Born in Nebraska in 1930, Warren Buffett began his journey towards entrepreneurial stardom at a young age, purchasing his first stock at just eleven years old. Of all businessmen in the 20th century, Buffett was by far the most successful and well-respected.

Today, Buffett openly shares many of his tips and tricks for succeeding in business, but his works have since extended beyond the field of finances. Living in a modest house purchased for just $31,500 dollars back in 1958, Buffett stands out amongst other wealthy business magnates and publicly offers his advice about productivity, motivation and time management in his world-renowned essays and speeches.

But what was his secret? How did Buffett soar far above all of the other investors climbing the ranks at the same time as him?

It all starts with setting goals.

Reimagine Your Goals

When setting goals, Buffett advocates what he refers to as the two-list method.
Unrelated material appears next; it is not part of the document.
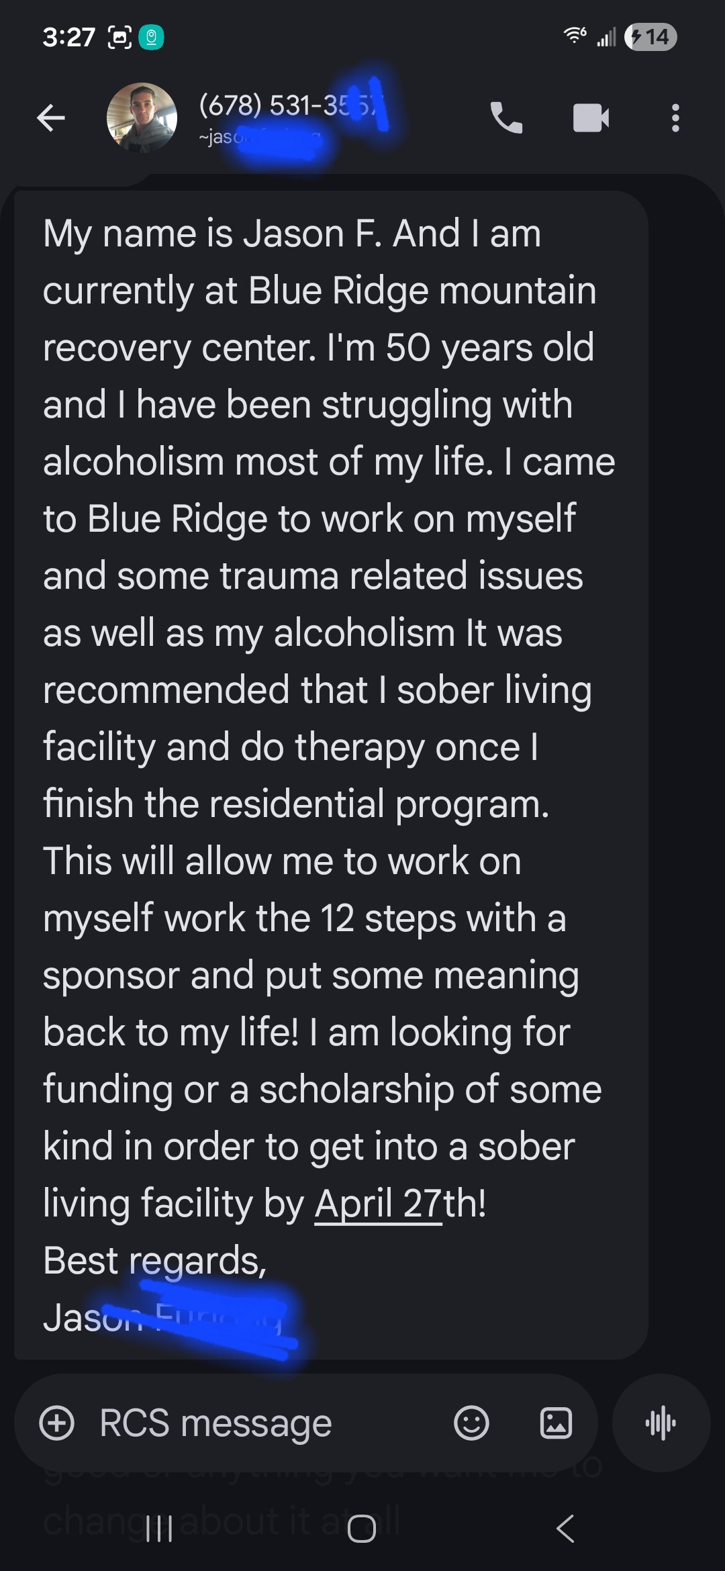Viewport: 725px width, 1571px height.
Task: Open the three-dot more options menu
Action: click(675, 118)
Speaking with his long-time personal pilot, Mike Flint, Buffett told Flint to split his aspirations into two separate lists.

  • List one would contain the top 25 goals that would move him forward in his career.
  • List two was created by circling the 5 most important goals from the first list.
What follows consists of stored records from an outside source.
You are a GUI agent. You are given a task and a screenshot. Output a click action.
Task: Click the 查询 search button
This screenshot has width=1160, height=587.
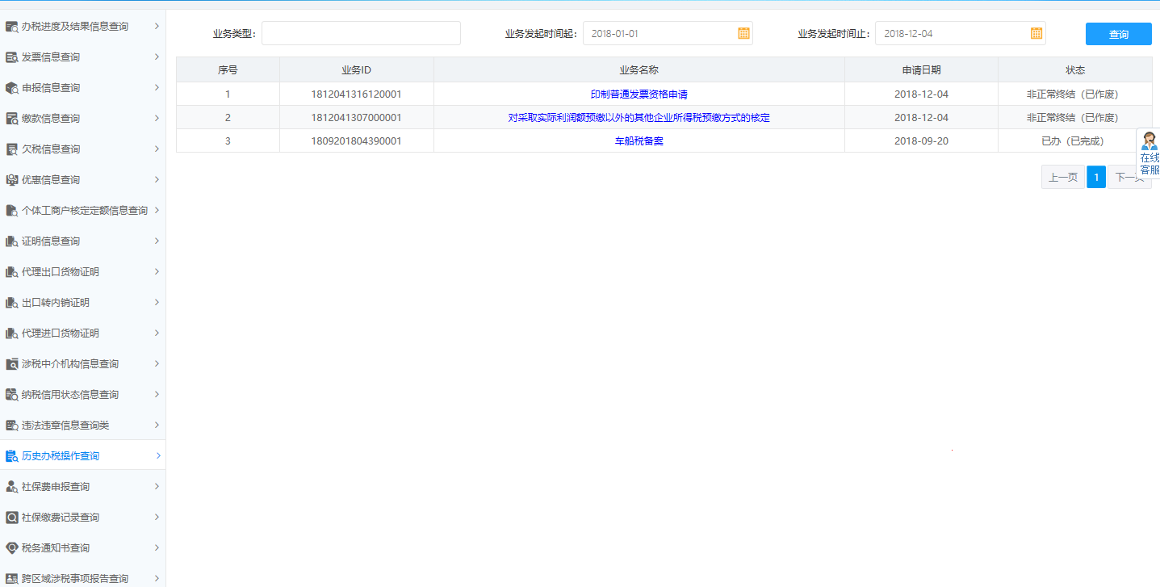tap(1118, 33)
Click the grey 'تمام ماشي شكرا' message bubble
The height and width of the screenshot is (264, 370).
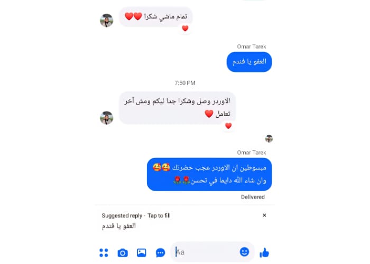point(156,17)
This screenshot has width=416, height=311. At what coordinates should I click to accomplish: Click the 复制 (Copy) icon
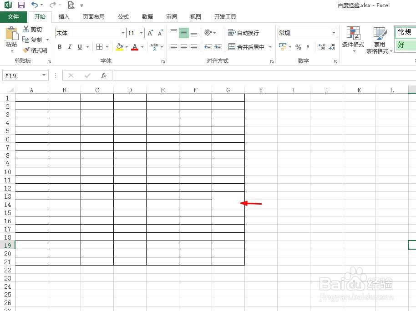coord(26,40)
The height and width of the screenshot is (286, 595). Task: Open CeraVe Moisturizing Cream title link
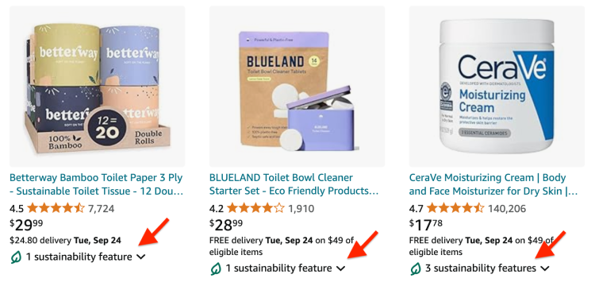(493, 184)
Upon completing the second list, Buffett asked Flint what his plan was for the goals that were not in his top five. He replied by saying that he planned to work on those in his spare time.

Buffett’s response is crucial.

“No. You’ve got it wrong, Mike. Everything you didn’t circle just became your avoid-at-all-cost list. No matter what, these things get no attention from you until you’ve succeeded with your top 5.”

The problem with goal-setting is not in setting goals — it’s in setting the right goals, exactly the right goals, and only those goals. You see, we all have things that we want to achieve. We all want to get in better shape, earn more money, improve our relationships — and every one of these is a reasonable goal to work towards. But unless they’re in our top five, we’re probably not going to make time to complete them.

The trick is to focus on setting the best goals for us and to avoid all other goals completely. These are the kinds of goals, that, if set right, will render all others unnecessary.

But Buffett and Flint’s brief conversation only refers to career-based aspirations. Goals, however, extend further than just our careers.

The Four Categories of Aspiration

Each of our goals can be split into four distinct categories: spirit, heart, mind and body.

  • Spirit: Spirit-based goals are those that drive us towards improving ourselves, such as overcoming personal struggles, refining our character and finding inner-contentment.
  • Heart: Heart-based goals represent those relating to love and relationships — interpersonal connections with other people. As Australian nurse Bronnie Ware observed of her patients in the last days of their lives, among their greatest regrets was not spending more time with loved ones.

It should be noted, before discussing the remaining categories, that spirit and heart-based goals are the most important as they provide us with purpose. Above money, health, anything, it is the goals that fall into these two categories that push us forward and give our lives meaning — even if everything else is taken from us.

The remaining two are more like maintenance goals that allow us the opportunity to experience the purpose and meaning the others create. When people become miserable, it is often because they’re confusing their maintenance goals like wealth and status with essential goals like love and kindness.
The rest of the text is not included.